Tag: identity

Botswanan or Batswana? It’s complicated

 

Flag of Botswana
Flag of Botswana

I’ve been pondering about the origin and meaning of the two terms, Botswanan and Batswana. How nationals in African countries self-identify and how they identify their fellow citizens can tell us a lot about the level of inclusiveness and nationalism in a country.

According to Oxford and Merriam-Webster dictionaries, the correct English term for nationals from Botswana is Botswanan. Therefore, it’s the preferred term by editors and writers worldwide. The majority of nationals from Botswana prefer the use of the complicated term Batswana. The addition of “Ba” meaning “the people of”, seemingly implies that everyone in Bostwana is Tswana. This makes it a term loaded with problematic histories of colonialism, exclusion and ethnic relations.

Who then, is Botswanan?

Botswana’s political borders were formed under colonial rule, bringing together diverse ethnic groups who comprised Bechuanaland.
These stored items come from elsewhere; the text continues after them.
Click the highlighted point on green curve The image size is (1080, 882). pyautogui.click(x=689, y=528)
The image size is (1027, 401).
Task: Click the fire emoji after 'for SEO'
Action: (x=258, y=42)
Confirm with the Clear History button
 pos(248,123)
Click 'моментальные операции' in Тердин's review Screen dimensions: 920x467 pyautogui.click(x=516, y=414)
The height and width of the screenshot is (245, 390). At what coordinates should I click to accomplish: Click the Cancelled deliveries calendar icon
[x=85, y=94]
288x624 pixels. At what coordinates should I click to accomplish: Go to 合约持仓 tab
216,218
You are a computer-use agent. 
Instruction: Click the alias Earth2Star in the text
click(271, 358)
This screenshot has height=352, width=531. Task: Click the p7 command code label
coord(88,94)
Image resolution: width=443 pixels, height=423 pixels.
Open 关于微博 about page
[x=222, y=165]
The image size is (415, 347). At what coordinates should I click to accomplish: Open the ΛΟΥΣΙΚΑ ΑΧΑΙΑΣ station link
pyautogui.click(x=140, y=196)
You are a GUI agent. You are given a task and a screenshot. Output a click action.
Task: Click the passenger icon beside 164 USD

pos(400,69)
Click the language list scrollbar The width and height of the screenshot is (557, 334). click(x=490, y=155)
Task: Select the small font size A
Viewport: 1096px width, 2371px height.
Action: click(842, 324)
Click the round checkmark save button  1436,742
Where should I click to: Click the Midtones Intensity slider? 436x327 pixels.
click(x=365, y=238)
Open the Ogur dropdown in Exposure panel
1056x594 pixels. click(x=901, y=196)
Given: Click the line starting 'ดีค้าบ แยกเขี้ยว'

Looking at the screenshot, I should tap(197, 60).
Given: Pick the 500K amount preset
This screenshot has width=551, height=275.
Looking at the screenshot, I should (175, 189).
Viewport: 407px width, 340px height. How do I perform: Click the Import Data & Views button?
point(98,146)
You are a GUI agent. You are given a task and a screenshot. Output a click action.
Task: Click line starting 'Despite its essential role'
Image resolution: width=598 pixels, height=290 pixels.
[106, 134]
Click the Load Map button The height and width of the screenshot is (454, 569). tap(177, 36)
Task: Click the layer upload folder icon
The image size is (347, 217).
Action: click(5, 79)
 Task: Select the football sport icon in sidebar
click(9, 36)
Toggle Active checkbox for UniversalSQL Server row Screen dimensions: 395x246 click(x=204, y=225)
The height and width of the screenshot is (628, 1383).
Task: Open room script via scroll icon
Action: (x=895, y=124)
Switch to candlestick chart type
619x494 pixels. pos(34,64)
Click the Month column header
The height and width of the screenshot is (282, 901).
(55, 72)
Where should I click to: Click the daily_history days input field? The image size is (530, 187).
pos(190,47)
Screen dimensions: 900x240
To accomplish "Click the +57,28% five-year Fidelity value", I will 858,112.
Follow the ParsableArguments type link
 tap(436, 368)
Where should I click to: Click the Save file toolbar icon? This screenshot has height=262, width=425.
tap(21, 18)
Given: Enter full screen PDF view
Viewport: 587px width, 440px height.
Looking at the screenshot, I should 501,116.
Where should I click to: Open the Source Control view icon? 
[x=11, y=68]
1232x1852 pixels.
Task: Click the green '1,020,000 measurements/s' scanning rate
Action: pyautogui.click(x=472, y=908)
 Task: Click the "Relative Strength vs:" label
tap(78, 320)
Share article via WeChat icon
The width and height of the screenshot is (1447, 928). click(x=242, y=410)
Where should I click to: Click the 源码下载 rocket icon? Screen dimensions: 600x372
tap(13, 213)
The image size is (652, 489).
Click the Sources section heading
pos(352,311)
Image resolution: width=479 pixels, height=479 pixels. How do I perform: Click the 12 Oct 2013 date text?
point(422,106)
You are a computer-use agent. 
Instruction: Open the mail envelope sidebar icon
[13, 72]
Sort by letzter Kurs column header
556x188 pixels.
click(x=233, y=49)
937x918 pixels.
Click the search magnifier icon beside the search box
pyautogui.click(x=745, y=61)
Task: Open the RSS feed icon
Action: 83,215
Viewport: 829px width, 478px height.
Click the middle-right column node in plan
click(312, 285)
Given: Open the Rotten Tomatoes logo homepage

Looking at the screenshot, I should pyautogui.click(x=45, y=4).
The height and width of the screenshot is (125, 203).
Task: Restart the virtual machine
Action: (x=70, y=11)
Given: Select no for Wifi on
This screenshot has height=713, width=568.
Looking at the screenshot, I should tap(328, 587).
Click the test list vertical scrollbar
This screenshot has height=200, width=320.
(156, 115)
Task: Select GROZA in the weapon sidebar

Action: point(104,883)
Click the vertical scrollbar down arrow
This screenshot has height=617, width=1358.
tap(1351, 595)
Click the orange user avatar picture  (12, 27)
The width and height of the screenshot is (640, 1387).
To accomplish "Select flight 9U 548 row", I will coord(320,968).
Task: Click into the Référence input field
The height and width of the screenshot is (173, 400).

It was renamed Botswana in 1966 when the country gained independence from Britain. Today, it continues to be a multi-ethnic society.

Its main ethnic groups include the Tswana, Kalanga, Batswapong, Babirwa, Basarwa, Bayei, Hambukushu, Basubia, Baherero and Bakgalagadi people. In addition, there are other minority groups including whites, Indians and immigrants from other African nations.

Colloquially, all these ethnic groups are referred to as Batswana. However, applying the term Batswana to them is misleading.

Who then, is Tswana?

Nearly four million people who identify as Tswana live in southern Africa – one million in Botswana and three million in South Africa. It is used to describe the North Sotho, West Sotho, Sotho, and Pedi ethnic groups who have a similar culture and speak the same language.

The West Sotho Tswanas live in Botswana. They consist of eight ethnic groups and together make up a sizeable amount of the inhabitants, comprising roughly 70% of the population.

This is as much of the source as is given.